Nesta terra a mãe natureza esbanja mimos , adoça o clima e explode em meneios de beleza, tenho comigo que há-de ser, também há-de ser, para mitigar em afagos as mínguas que dos filhos não consegue tolher, só pode aliviar. Tanta grandeza há-de ser para lhes afagar as mentes e sossegar os corações. Só pode ser.
Cerca de trinta quilómetros e duas horas depois – no regresso uma hora haveria de ser um sucesso, viagem rápida, correu muito bem – passa-se o posto de controlo de fronteira – reminiscência do tempo de guerra, da era colonial? -, cada vez menos controlador e mais de proximidade policial, e entra-se na província do Bengo. O destino desta vez é a Barra do Dande, pequena, aparentemente, povoação pesqueira na foz do rio.
A estrada asfaltada com todos, sinalização, marcações, bermas e protecções, esgueira-se por entre a chana, savana de capim rasteiro a ondular ao vento num amarelo de seara madura, os garbosos embondeiros fazem-se aparecidos mas não se misturam com o mulherio, as palmeiras matebas lhes chamam, estatura meã, farfalhudas e empinocadas, que se vão espalhando em pequenos bandos até se organizarem nos palmares que se estendem à beira-mar. Pelo meio também saem a terreiro os penachos das araucárias, altas e vistosas, menos dadas a ajuntamentos que as moçoilas matebas.
Feita a ponte que atravessa o rio, a estrada segue rumo ao Ambriz, mas o destino era mesmo ali ao pé, a praia que emoldura a foz. O complexo turístico “Paradíseos”, talvez invocação de paradisíacos lugares, dispõe tendas e bangalôs, casitas de madeira cobertas de colmo, rentes ao palmar, e um simpático barzinho palafita repleto de rapazitos fardados a preceito que distribuem bebidas pelas mesas de baixo das palmeiras espalhadas no areal. É tempo de cacimbo, está frio para praias, só os pulas (os brancos) não se dão bem conta disso, porém a praia está quase deserta. Na caminhada à borda d’água, sempre vigiada pelas palmeiras a abanar na brisa, muito juntas e entrelaçadas de árvores outras que se lhes enroscam nas raizes e vão trepando outras folhagens, lavam-se os olhos na quietude da paisagem, são só paradíseos à nossa vista…. E do cimo duma das falésias os olhos vão-se esbugalhar de espanto, tal a grandeza, a imponência, o sem fim da beleza que se nos oferece. Então sentimo-nos grão de areia, coisa nenhuma, no regaço desta portentosa mãe natureza, onde a melodia do silêncio se faz ouvir.
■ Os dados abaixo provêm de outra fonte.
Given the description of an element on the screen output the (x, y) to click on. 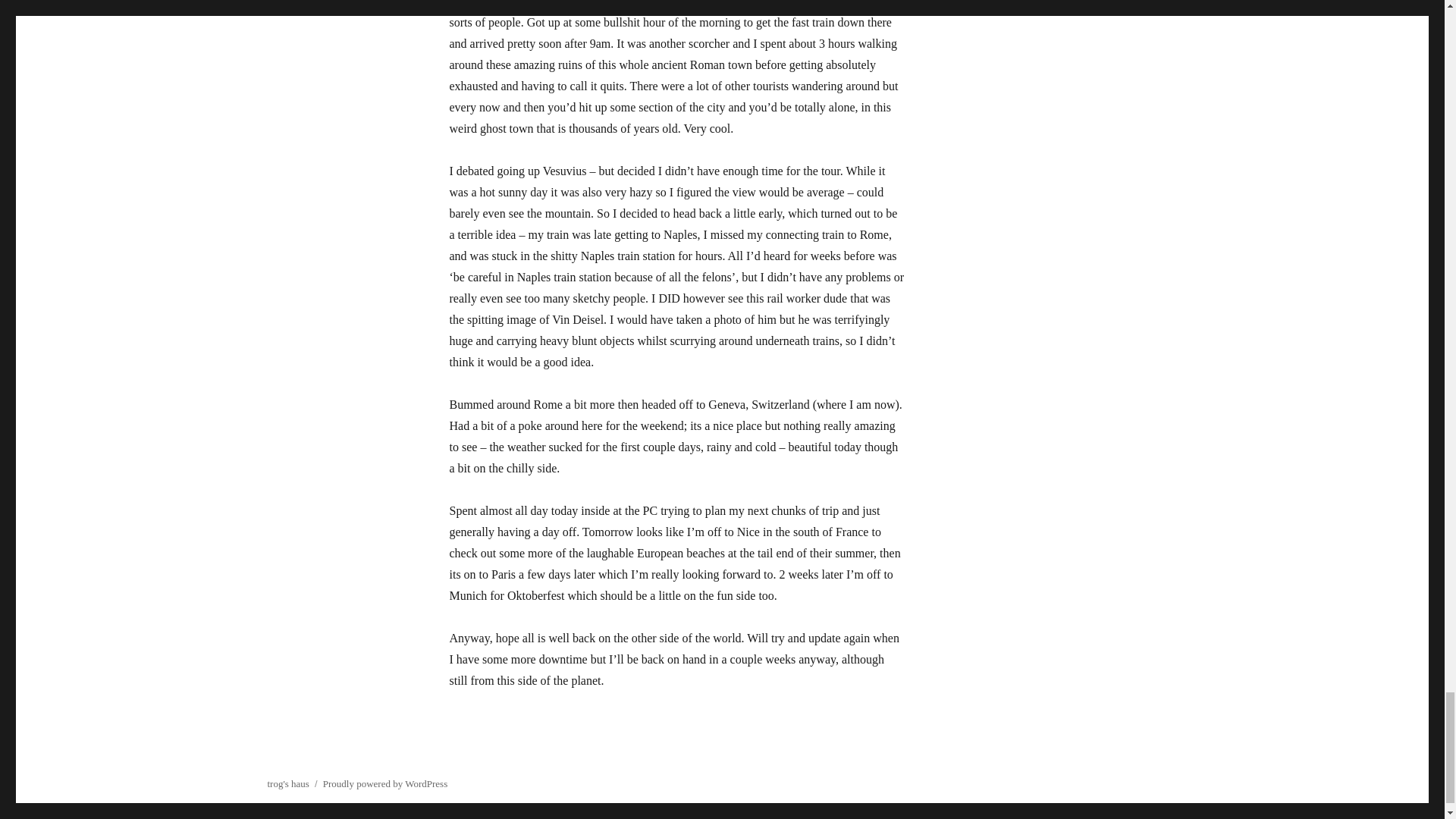
Proudly powered by WordPress (384, 783)
trog's haus (287, 783)
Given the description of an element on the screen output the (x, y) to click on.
E onde um altaneiro embondeiro cruza e descruza os braços a mirar de cima o azul rematado de fitilho branco da baía que recebe o Onzo, o rio que ali se desagua. Duas araucárias amarram-se, vistosas, num pequeno patamar adiante na escarpa, as outras, as demais árvores ou arbustos, erguem-se acima do capim baixote em arranjos harmoniosos, e discretos para não ofuscar a pose do macho embondeiro.
Inversão de marcha para alcançar o poiso destinado para almoço, um agro-turismo algures nas redondezas. Encontrada a picada que vem à estrada, e após uns bons metros sacolejados à maneira, o restaurante-esplanada oferece-se erm jeito de miradouro, e que mirada!!! Uma vastidão , literalmente a perder de vista, pontilhada de arvoredos e esparsos povoados, aqui e ali pintalgada de traços e pontos azuis, em tamanho grande, que é como quem diz o rio a mostrar-se por entre nacos de verde e as lagoas a rebrilharem ao sol na campina africana. Também este, o Dande, se espraia em curvas voluptuosas, inesperadamente quase uterinas, e se solta em lagoas espaçosas onde flutuam umas também inesperadas ilhas, mais ilhotas de verdes e musgos, na aparência. Enquanto o almoço uma, bonitinha e bem redonda, mudou de sítio. Encostou-se à margem da lagoa.